Journal of Optimization Theory and Applications, 2025, vol. 206, issue 1, No 21, 24 pages

Abstract: Abstract Usually, log-likelihood functions fail to satisfy the classical assumptions of strong convexity and Lipschitz-continuity of the gradient (as well as many of their mild counterparts) that are common in general convergence results for stochastic gradient descent algorithms. Therefore, the use of gradient descent schemes to track the maxima of a sequence of objective log-likelihood functions suffers from the lack of theoretical results that guarantee the validity of the method. In this paper, we propose a simplified online scheme to track unknown dynamic parameters that are the optima of a sequence of objective log-likelihood functions.
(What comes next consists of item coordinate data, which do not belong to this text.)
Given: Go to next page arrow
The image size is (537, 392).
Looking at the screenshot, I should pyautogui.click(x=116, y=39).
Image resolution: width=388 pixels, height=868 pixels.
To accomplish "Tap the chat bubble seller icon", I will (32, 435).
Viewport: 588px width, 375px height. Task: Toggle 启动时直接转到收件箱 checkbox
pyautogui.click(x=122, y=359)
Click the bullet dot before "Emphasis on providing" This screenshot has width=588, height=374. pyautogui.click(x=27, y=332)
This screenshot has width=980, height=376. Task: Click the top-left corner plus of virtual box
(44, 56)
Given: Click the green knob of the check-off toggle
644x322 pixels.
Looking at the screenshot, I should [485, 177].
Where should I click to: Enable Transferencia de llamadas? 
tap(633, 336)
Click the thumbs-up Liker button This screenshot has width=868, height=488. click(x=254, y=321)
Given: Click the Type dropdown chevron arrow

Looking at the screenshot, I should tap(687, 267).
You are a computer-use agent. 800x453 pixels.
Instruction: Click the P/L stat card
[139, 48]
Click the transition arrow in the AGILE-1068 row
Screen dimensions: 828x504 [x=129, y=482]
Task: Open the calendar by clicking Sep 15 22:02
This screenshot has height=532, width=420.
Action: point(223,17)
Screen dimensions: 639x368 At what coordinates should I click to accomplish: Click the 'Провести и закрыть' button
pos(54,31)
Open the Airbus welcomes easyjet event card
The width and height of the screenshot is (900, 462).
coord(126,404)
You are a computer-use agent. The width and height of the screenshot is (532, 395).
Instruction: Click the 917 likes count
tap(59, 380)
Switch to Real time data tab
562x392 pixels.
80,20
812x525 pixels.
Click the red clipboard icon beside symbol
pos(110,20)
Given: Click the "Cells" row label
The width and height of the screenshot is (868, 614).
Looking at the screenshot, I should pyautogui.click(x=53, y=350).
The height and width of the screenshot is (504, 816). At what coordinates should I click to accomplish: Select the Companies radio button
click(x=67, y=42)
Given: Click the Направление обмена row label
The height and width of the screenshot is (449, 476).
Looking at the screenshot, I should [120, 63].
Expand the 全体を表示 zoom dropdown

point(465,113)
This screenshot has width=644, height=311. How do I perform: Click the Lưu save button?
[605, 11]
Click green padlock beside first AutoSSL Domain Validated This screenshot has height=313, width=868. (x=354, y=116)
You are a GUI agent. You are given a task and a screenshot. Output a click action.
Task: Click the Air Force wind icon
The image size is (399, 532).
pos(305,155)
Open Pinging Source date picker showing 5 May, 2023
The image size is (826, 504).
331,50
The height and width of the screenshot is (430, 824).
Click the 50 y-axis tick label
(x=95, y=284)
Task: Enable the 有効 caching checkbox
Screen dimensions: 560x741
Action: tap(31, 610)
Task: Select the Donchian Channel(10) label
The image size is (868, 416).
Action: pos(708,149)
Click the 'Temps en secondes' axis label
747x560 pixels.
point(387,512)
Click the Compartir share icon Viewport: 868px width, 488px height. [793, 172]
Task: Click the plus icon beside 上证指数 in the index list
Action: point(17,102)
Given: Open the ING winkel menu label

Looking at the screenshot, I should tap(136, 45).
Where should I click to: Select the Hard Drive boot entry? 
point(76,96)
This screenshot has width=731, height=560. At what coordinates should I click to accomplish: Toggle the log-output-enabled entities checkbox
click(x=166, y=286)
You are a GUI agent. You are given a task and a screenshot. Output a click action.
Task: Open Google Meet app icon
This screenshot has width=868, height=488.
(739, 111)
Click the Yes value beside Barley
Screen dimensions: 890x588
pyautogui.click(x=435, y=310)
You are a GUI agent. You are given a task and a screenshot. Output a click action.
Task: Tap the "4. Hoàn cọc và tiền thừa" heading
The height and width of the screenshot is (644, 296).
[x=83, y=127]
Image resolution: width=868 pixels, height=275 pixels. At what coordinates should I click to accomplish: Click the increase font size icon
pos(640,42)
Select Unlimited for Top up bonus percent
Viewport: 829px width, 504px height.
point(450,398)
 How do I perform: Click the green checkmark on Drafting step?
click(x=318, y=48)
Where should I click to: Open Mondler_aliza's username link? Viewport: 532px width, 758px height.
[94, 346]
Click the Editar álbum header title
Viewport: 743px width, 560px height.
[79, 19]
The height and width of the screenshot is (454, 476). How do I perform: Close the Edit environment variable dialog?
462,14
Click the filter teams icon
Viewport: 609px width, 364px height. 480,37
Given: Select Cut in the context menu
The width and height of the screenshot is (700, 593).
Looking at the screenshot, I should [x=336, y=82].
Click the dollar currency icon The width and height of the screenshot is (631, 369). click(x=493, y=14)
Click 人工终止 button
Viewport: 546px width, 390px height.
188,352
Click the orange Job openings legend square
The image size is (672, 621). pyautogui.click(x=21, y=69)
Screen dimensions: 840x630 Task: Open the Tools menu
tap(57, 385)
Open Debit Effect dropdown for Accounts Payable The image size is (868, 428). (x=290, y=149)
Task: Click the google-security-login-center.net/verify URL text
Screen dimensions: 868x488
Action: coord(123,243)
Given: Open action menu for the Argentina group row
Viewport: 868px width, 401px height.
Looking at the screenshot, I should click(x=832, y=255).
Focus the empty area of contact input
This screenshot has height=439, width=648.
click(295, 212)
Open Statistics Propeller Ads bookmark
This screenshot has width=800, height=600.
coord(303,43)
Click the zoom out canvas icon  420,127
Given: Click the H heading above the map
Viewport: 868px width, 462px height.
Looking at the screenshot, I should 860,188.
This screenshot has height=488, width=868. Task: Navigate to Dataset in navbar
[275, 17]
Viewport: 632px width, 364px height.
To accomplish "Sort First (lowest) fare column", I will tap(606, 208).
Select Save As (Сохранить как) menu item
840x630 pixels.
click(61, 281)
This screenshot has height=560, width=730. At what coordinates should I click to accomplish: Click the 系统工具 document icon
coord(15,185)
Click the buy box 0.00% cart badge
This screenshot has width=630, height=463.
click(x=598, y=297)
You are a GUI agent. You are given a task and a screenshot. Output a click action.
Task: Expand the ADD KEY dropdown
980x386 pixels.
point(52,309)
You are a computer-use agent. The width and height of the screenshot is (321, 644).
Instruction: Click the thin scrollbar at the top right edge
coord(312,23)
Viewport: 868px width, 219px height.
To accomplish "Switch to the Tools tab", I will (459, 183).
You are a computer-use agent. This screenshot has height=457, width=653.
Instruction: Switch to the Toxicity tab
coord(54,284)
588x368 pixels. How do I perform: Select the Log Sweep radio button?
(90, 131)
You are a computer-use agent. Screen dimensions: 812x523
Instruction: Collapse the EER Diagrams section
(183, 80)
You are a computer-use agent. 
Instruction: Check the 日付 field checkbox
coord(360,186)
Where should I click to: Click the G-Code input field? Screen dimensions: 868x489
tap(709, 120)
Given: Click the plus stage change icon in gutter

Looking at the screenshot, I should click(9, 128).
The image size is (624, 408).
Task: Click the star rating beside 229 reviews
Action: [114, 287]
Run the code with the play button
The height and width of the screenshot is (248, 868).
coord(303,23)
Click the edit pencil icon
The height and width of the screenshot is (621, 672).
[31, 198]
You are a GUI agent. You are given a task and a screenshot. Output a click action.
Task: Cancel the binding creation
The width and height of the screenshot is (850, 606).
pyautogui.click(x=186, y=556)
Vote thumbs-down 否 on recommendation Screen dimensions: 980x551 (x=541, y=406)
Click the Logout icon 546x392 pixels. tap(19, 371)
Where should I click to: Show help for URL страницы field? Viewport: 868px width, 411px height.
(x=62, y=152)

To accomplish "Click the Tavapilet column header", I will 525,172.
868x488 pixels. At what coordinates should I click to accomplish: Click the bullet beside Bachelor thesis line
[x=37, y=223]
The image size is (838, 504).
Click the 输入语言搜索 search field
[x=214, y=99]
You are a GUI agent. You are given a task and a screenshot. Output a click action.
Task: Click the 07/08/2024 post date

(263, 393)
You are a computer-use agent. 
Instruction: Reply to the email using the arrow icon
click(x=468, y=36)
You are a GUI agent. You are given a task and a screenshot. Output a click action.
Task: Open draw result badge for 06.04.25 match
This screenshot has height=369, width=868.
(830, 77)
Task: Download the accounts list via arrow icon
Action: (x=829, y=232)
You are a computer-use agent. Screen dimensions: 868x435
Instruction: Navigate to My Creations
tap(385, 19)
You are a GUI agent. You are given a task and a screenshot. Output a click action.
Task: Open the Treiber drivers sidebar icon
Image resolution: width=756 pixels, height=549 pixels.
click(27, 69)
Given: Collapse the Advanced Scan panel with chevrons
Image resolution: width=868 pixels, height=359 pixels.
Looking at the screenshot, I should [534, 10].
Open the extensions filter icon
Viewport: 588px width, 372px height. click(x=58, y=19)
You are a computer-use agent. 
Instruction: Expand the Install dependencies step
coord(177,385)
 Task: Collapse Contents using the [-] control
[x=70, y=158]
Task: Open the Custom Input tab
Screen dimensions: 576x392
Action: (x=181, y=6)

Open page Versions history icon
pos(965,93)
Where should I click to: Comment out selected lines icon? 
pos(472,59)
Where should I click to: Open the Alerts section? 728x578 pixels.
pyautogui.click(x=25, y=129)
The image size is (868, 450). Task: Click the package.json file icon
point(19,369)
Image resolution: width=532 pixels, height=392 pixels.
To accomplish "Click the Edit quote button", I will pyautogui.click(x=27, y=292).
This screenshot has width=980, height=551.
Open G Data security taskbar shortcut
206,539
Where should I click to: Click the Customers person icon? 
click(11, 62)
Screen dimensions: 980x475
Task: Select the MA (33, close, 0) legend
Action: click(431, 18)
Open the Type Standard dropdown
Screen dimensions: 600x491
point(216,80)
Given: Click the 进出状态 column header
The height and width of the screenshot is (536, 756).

Under a Lipschitz assumption on the time varying optimum we demonstrate that our estimator achieves mean square convergence up to a neighborhood of the optimum, and we establish that the Lipschitz continuity assumption is necessary when a specific desirable property is imposed. The method is inspired by a Taylor expansion of the log-likelihood function around the maximum likelihood estimator, and rigorously justified by the expression for the Riemannian gradient of the log-likelihood of a multivariate Gaussian distribution.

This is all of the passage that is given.